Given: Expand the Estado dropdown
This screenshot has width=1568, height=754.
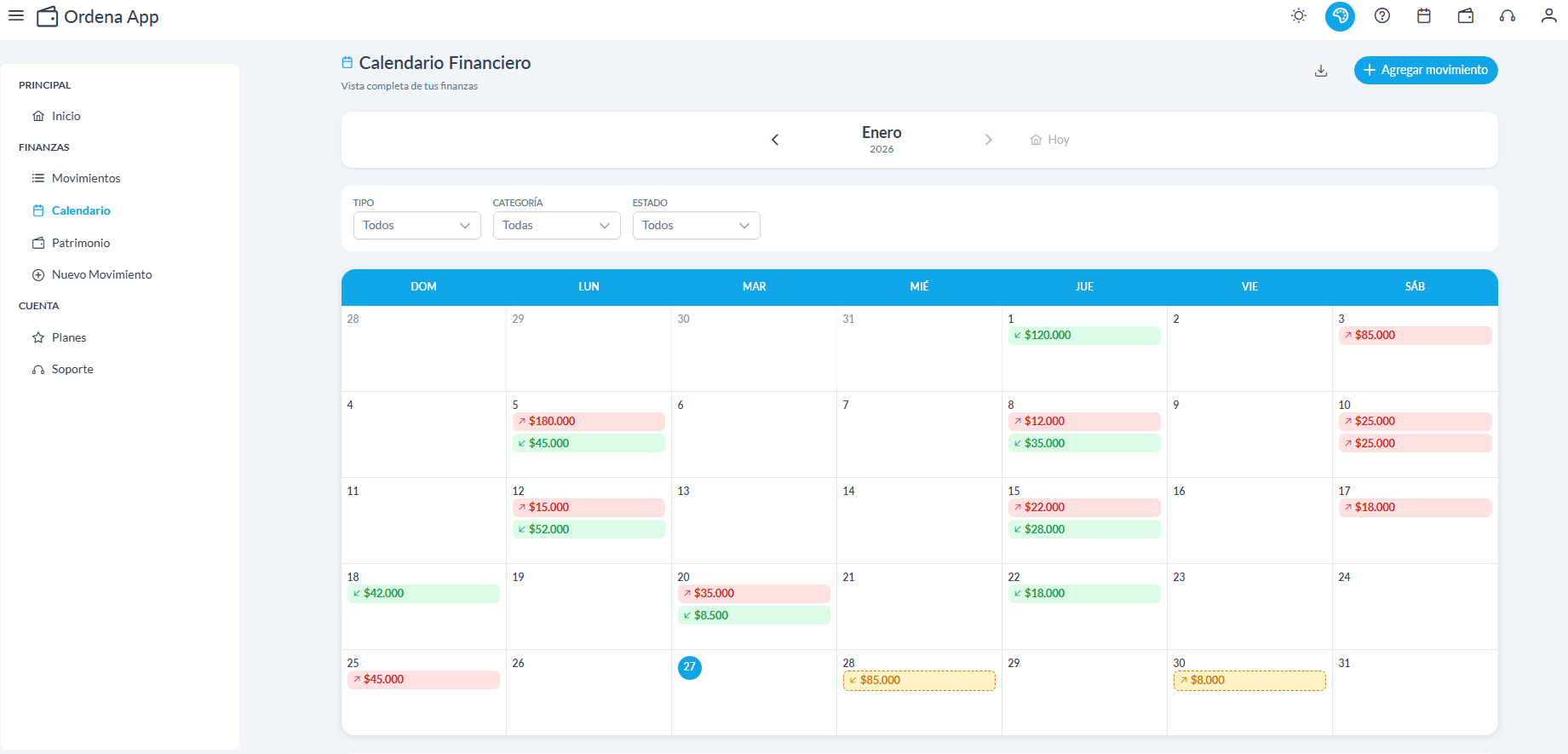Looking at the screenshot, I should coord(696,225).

########################################

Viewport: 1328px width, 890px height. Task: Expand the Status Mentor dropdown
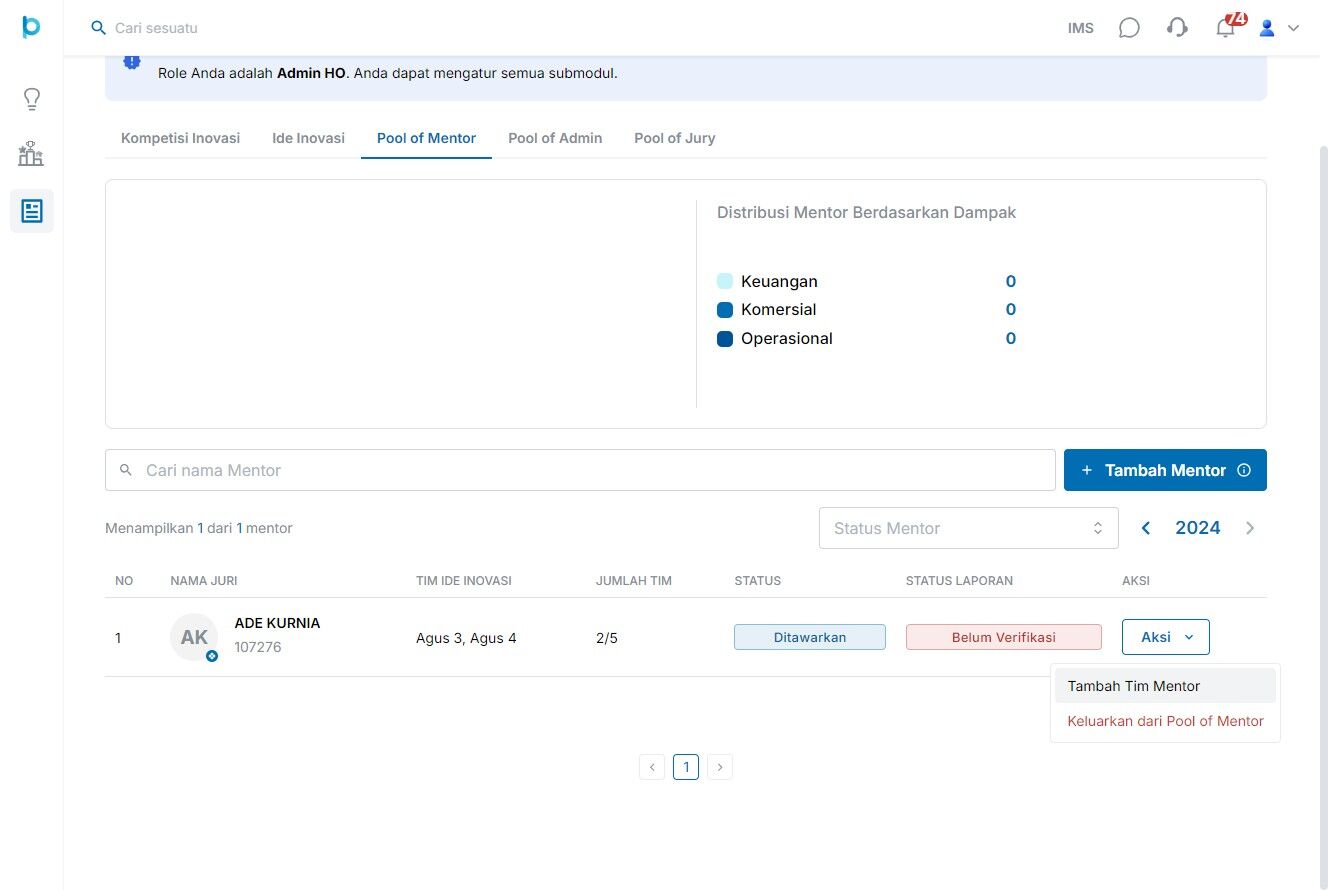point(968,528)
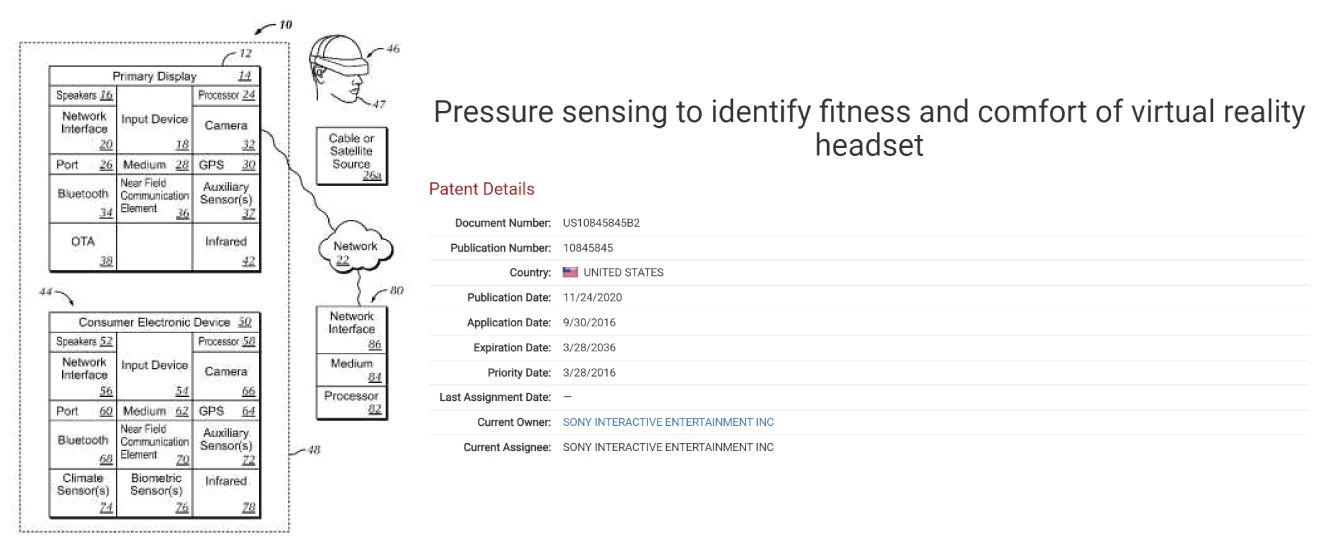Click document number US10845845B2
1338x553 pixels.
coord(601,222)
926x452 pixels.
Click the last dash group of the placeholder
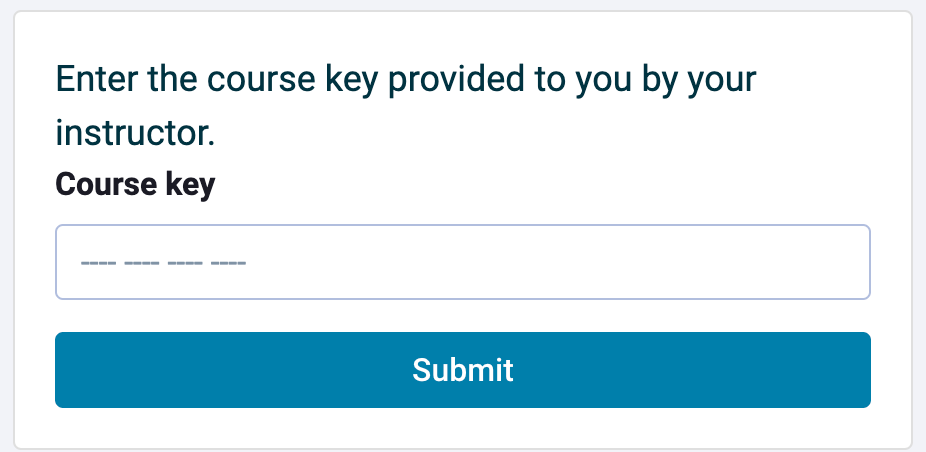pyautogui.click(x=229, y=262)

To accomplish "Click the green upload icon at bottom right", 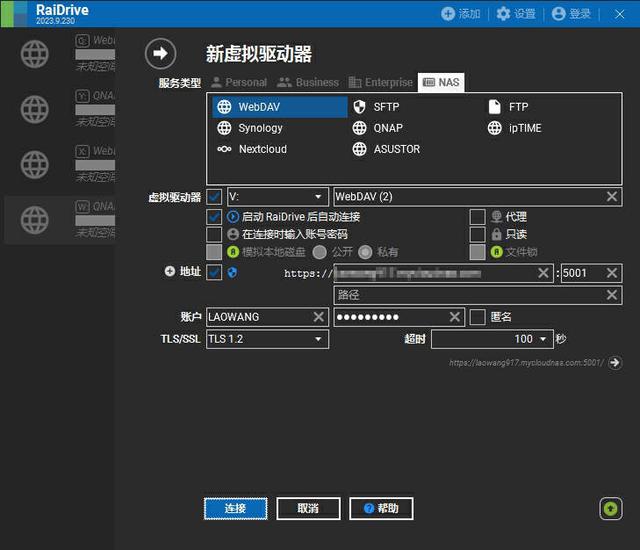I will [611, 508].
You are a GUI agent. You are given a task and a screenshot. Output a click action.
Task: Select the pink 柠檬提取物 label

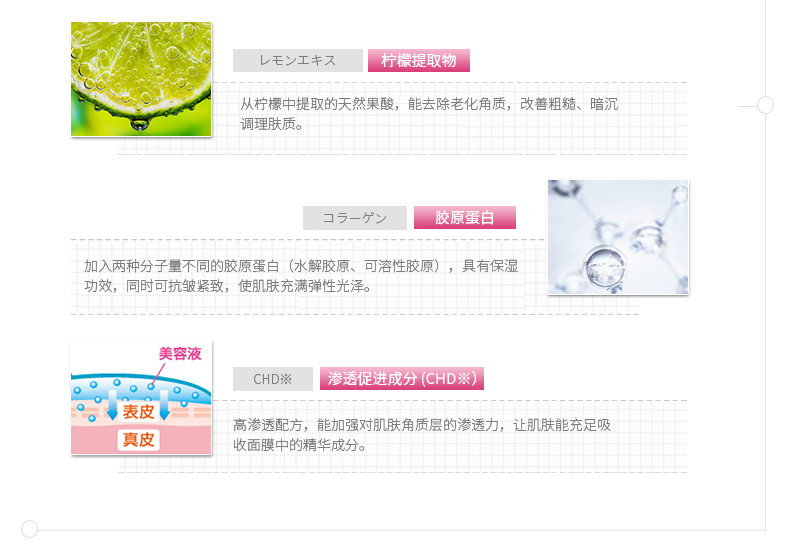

########################################

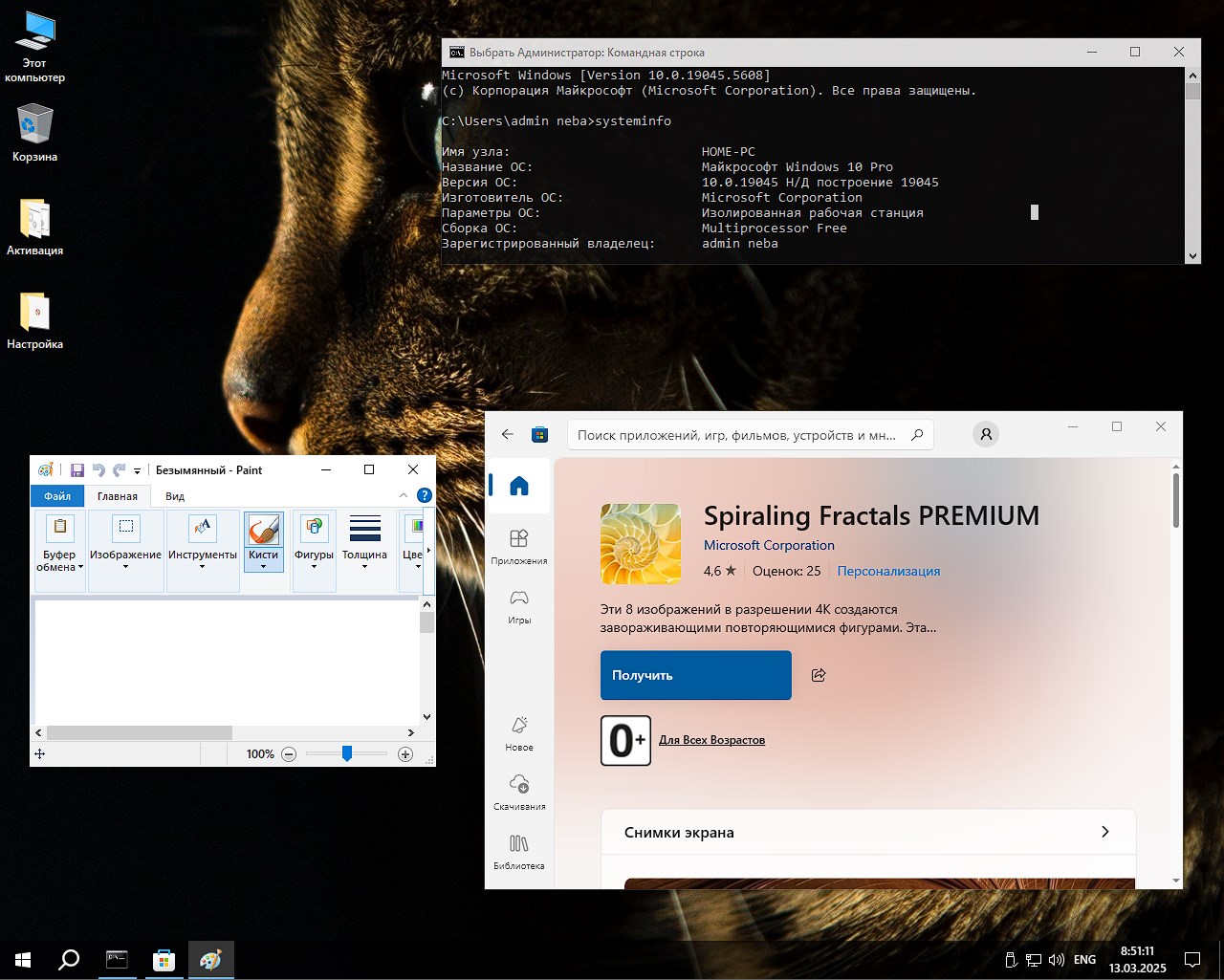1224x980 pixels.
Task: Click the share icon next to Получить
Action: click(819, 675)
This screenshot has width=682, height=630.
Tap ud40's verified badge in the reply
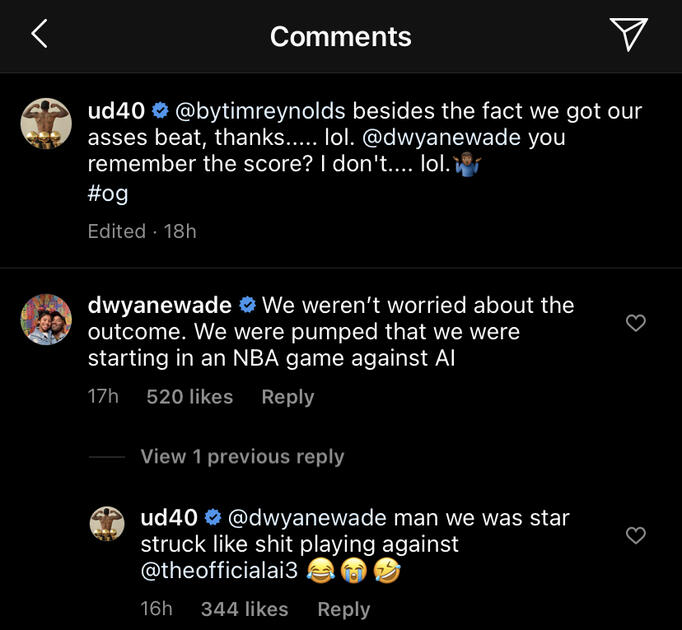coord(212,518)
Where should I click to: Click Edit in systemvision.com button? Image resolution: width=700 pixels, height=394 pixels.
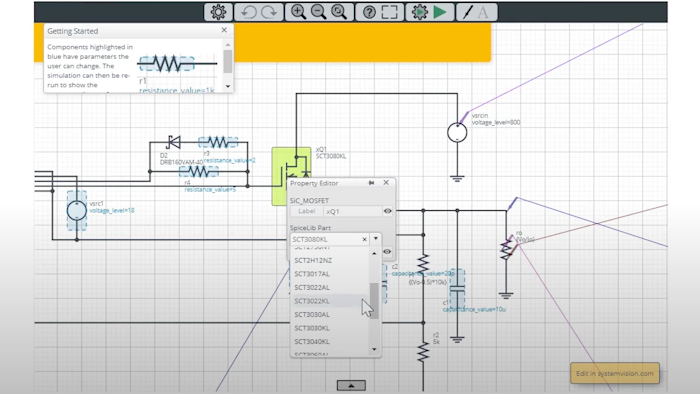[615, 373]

########################################

# Exercise brief
Looking at the data above, write out exactly the lines that start at the one containing "You are a GUI" and end at the one containing "Task: Select the pink 柠檬提取物 label"; include both and nothing beyond.

# Task result
You are a GUI agent. You are given a task and a screenshot. Output a click action.
Task: Select the pink 柠檬提取物 label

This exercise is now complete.